Doctor of Philosophy (PhD)


Teaching & Learning


Curriculum and Instruction

Committee Director

Judith Dunkerly Bean

Committee Director

Kristine Sunday

Committee Member

Peter Baker


With a shift towards 21st century literacy practices and a greater variety of literature, the mere definitions of literacy and text are shifting. The focus on traditional text that heavily relies on words and supporting pictures to convey meaning has changed to text of multiple modes. Teachers are now charged with fostering new skills in students in order to help them engage with these texts effectively and to allow them to make meaning of the multimodal texts that surround them (Siegel, 2006).

In this qualitative case study, the primary investigator assumed a dual role as the classroom teacher and researcher in order to examine the meaning-making process and find trends in students’ learning, particularly in the context of a social constructivist learning environment. The study examined a group of ten first graders in an independent school setting as they explored and constructed meaning of the wordless picturebook, Trainstop, by Barbara Lehman. This genre offered an opportunity to examine meaning-making without the constraints of decoding and interpreting written text (Serafini, 2014). Students were asked to collaboratively read the book and transmediate their meanings by creating a digital book with the iPad application, Book Creator. This afforded them a means to create collaborative versions of this story on a multimodal platform.

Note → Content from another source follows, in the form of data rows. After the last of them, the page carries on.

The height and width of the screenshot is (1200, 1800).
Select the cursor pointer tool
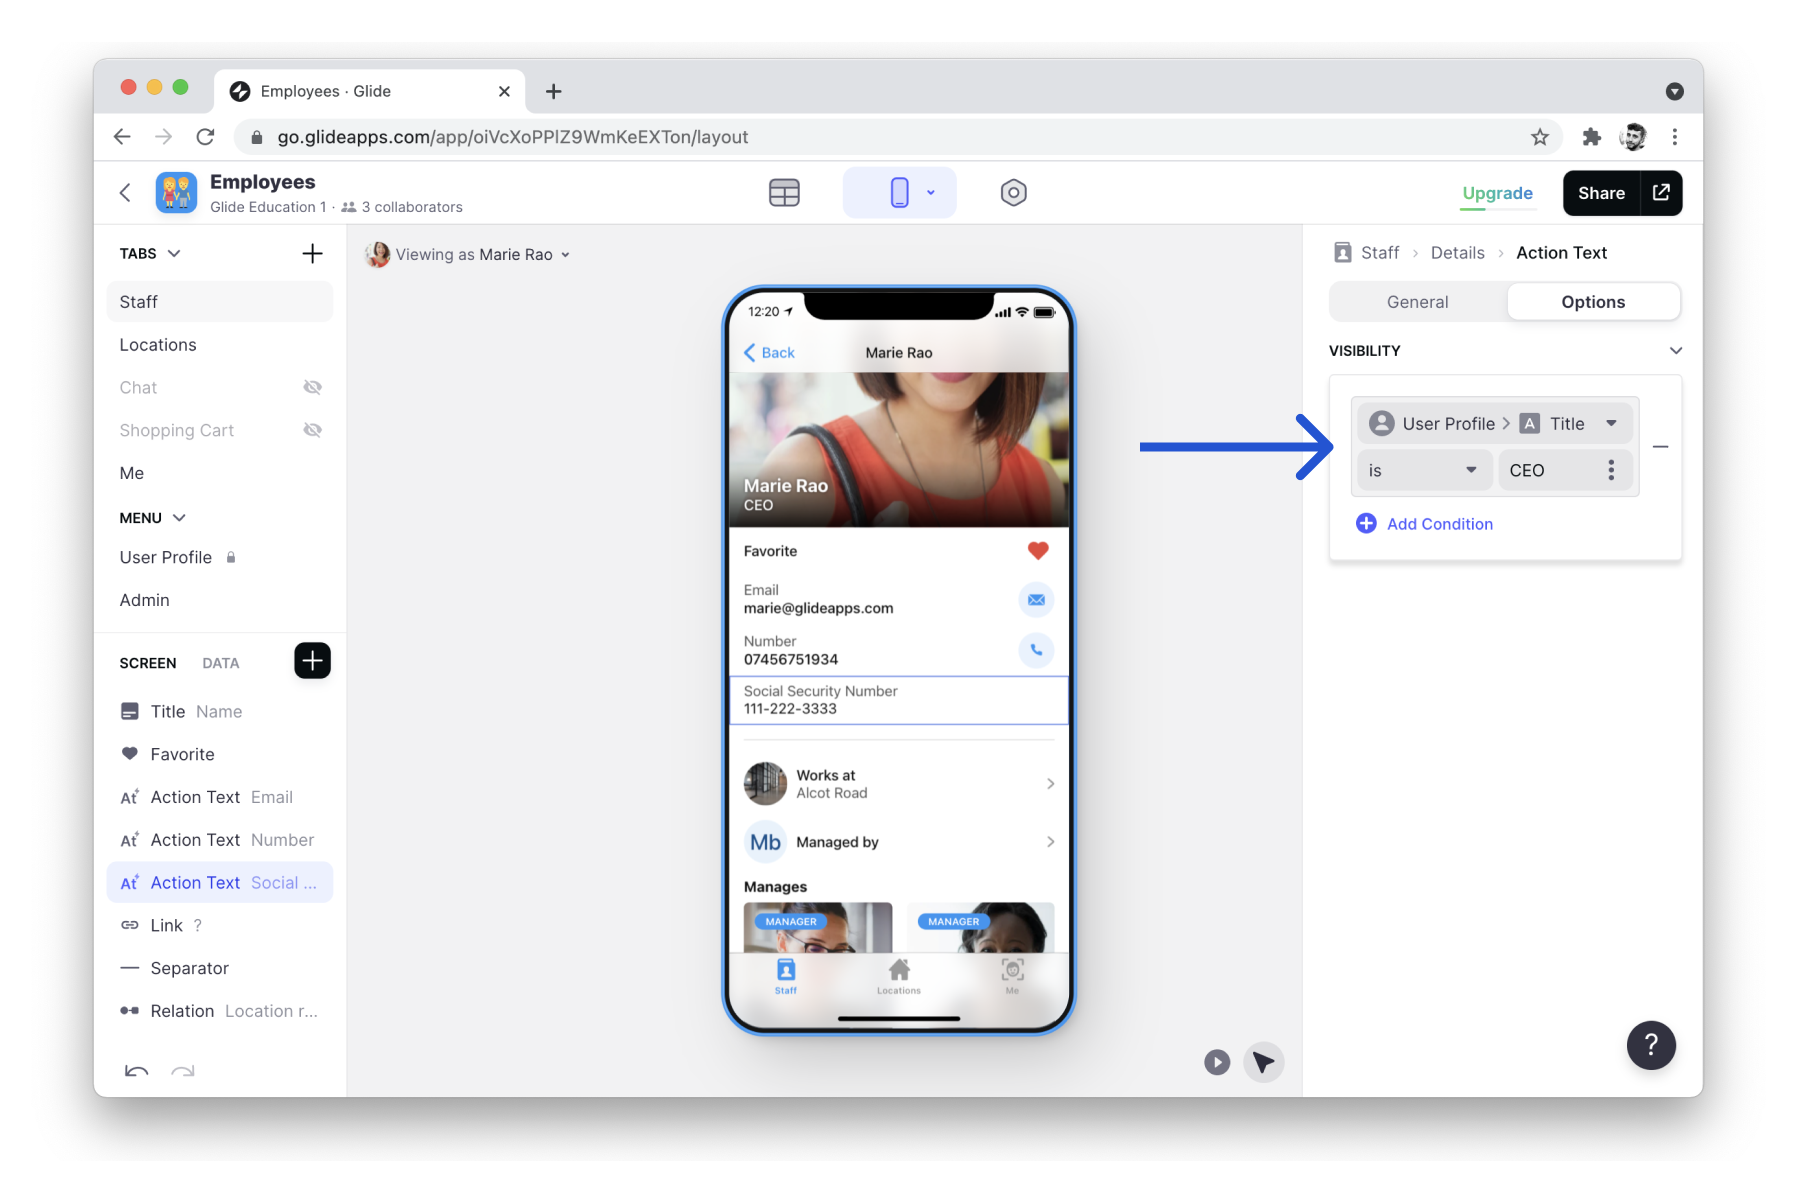1264,1062
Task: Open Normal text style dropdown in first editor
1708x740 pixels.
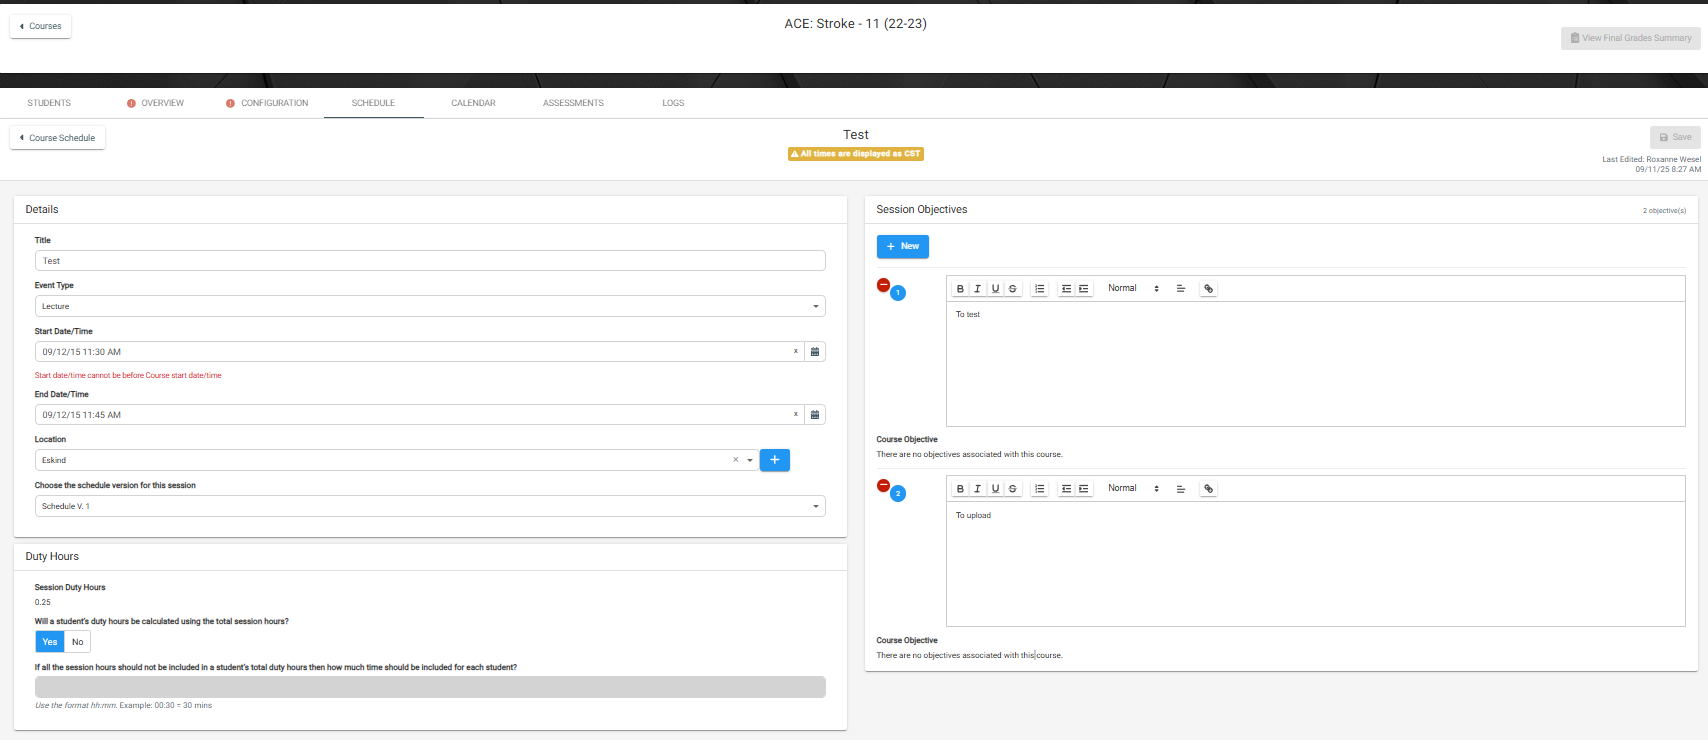Action: (1132, 289)
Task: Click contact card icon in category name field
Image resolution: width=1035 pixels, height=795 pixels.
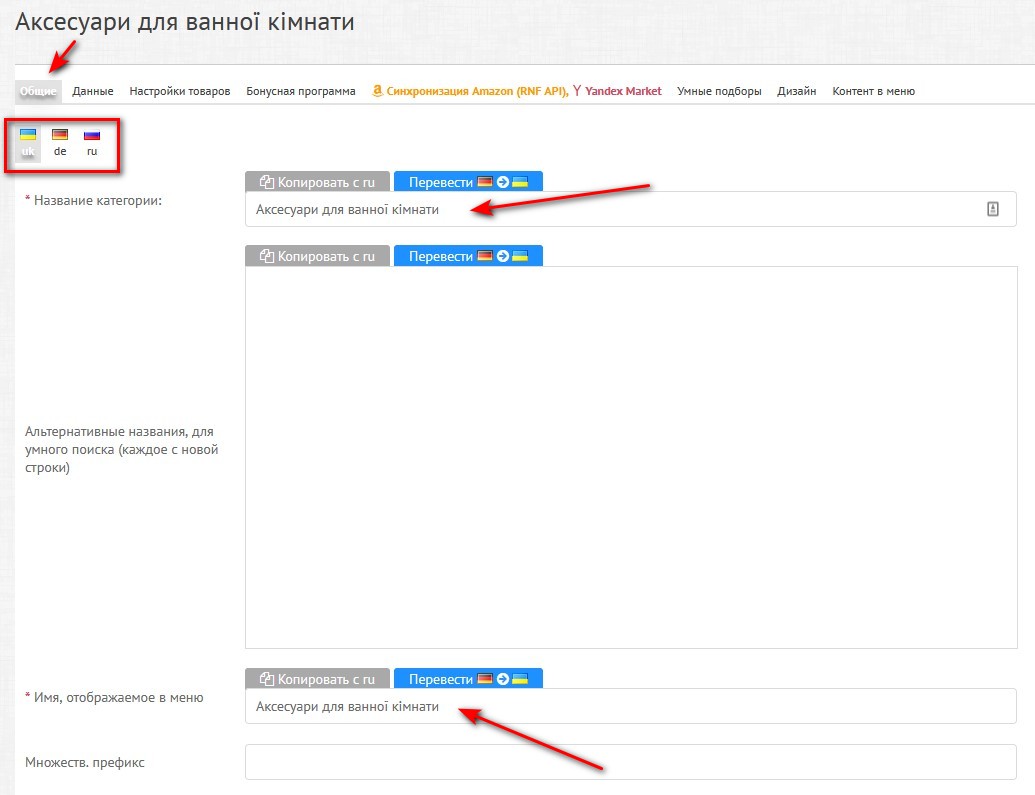Action: [x=993, y=209]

Data collection included video recordings of student exchanges through the processes of reading, rereading, and then creating their meaning in the form of their digital book. Video transcriptions, researcher’s notes and reflections, as well as the final digital books were examined for paths of meaning-making and collaborative exchanges. The findings show how each pair approached the text differently, assumed distinctive roles, and used a blend of modes in order to make meaning of the wordless picturebook. Students collaborated to navigate, interpret, interrogate, and design their stories (Serafini, 2012), but this process also highlighted how the collaborative environment provided a means to discover performative meaning in their stories. As they blended their transactions to create a collaborative poem, these modes of reading translated into modes of creating without losing this performative nature.